From a neighboring hillside I saw the national school where, as I was informed later by our host, Hebrew, English, French, and Danish were taught, four languages of which, to my disgrace, I don’t know a single word.y I would have been last among the forty students at this little college, and unworthy of going to bed along with them in one of those closets with two compartments, where the more delicate would die of suffocation the very first night.
In three hours I had visited not only the town but its surroundings. Their aspect was peculiarly melancholy. No trees, no vegetation worth mentioning. Everywhere the bare edges of volcanic rocks. The Icelanders’ hut
s are made of earth and peat, and the walls lean inward. They resemble roofs placed on the ground. But these roofs are relatively fertile meadows. Due to the heat of the house, the grass grows there almost perfectly, and is carefully mown in the hay season; otherwise domestic animals would come to pasture on top of these green abodes.

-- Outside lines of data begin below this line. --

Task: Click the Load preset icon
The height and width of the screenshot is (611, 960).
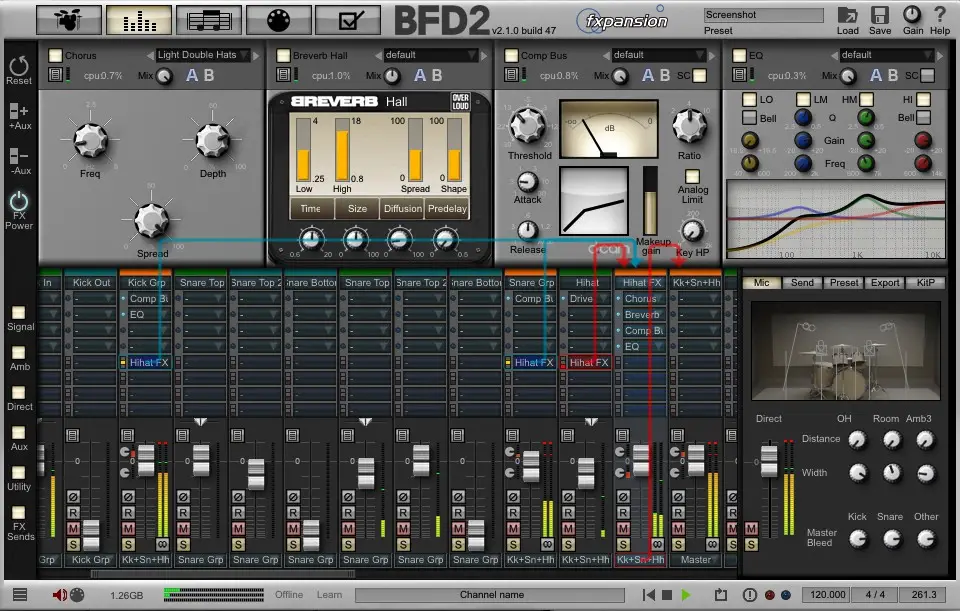Action: [847, 15]
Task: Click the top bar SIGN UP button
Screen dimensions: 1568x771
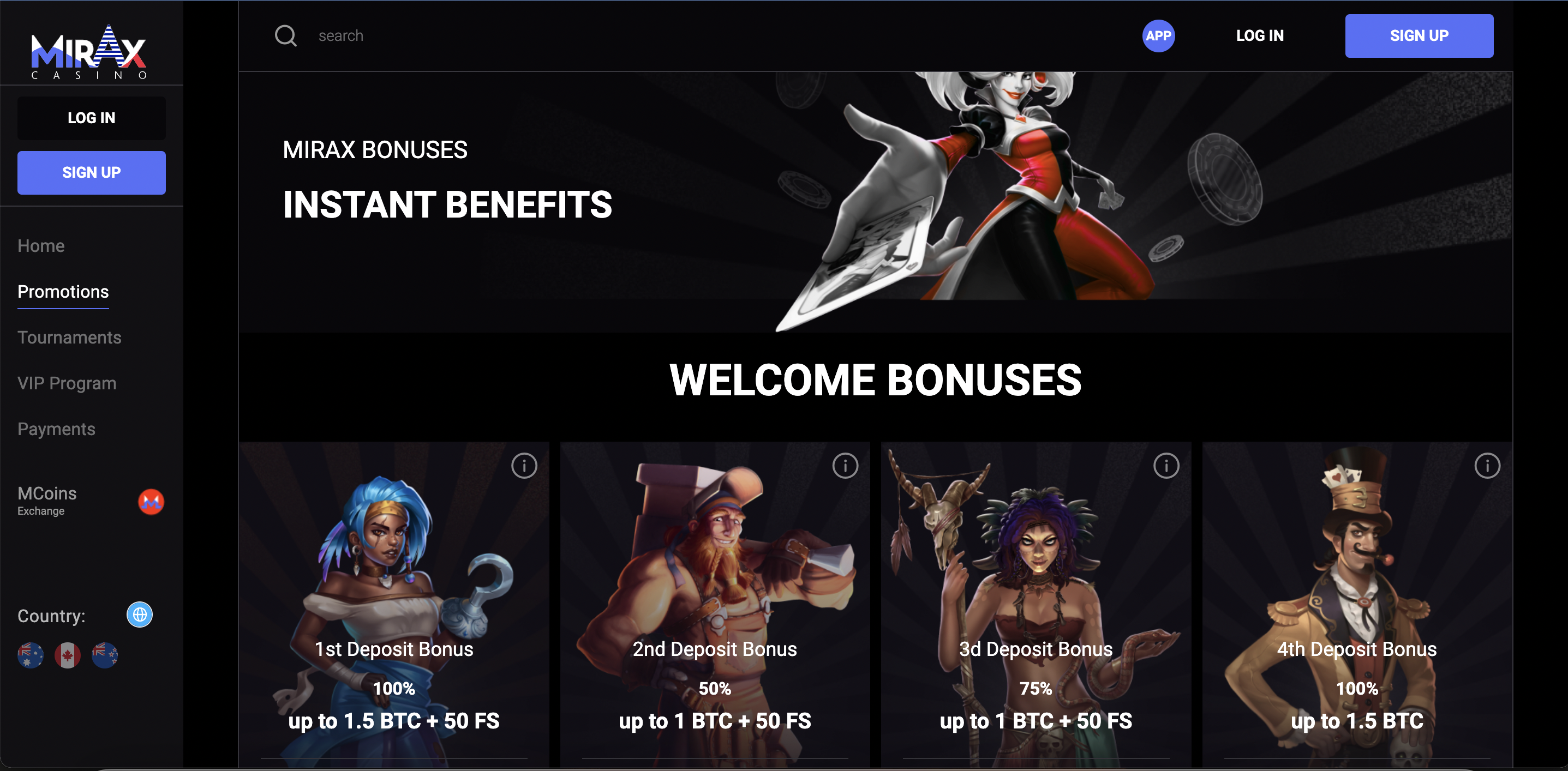Action: point(1419,36)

During my excursion I met few people. When I returned to the commercial street I saw the greater part of the population busy drying, salting, and loading codfish, their main export item. The men seemed robust but heavy, blond Germans of sorts with pensive eyes, who feel a bit outside the rest of mankind, poor exiles relegated to this land of ice, whom nature should have created as Eskimos, since it had condemned them to live just outside the arctic circle! In vain did I try to detect a smile on their faces; they laughed sometimes with a kind of involuntary contraction of the muscles, but they never smiled.
Their clothes consisted of a coarse jacket of black wool called ‘vadmel’ in Scandinavian countries, a hat with a very broad brim, trousers with a narrow edge of red, and a piece of leather folded up as a shoe.
The women, with sad and resigned faces of a pleasant but expressionless type, wore a bodice and skirt of dark ‘vadmel’: unmarried women wore a little knitted brown cap over their braided hair; married women tied a colored handkerchief around their heads, topped with a peak of white linen.
After a good walk I returned to Mr. Fridriksson’s house, where I found my uncle already in the company of his host.
X
DINNER WAS READY; IT was eagerly devoured by Professor Lidenbrock, whose compulsory fast on board had converted his stomach into a deep chasm. The meal, more Danish than Icelandic, was unremarkable in and of itself; but our host, more Icelandic than Danish, reminded me of the heroes of ancient hospitality. It seemed obvious that we were more at home than he was himself.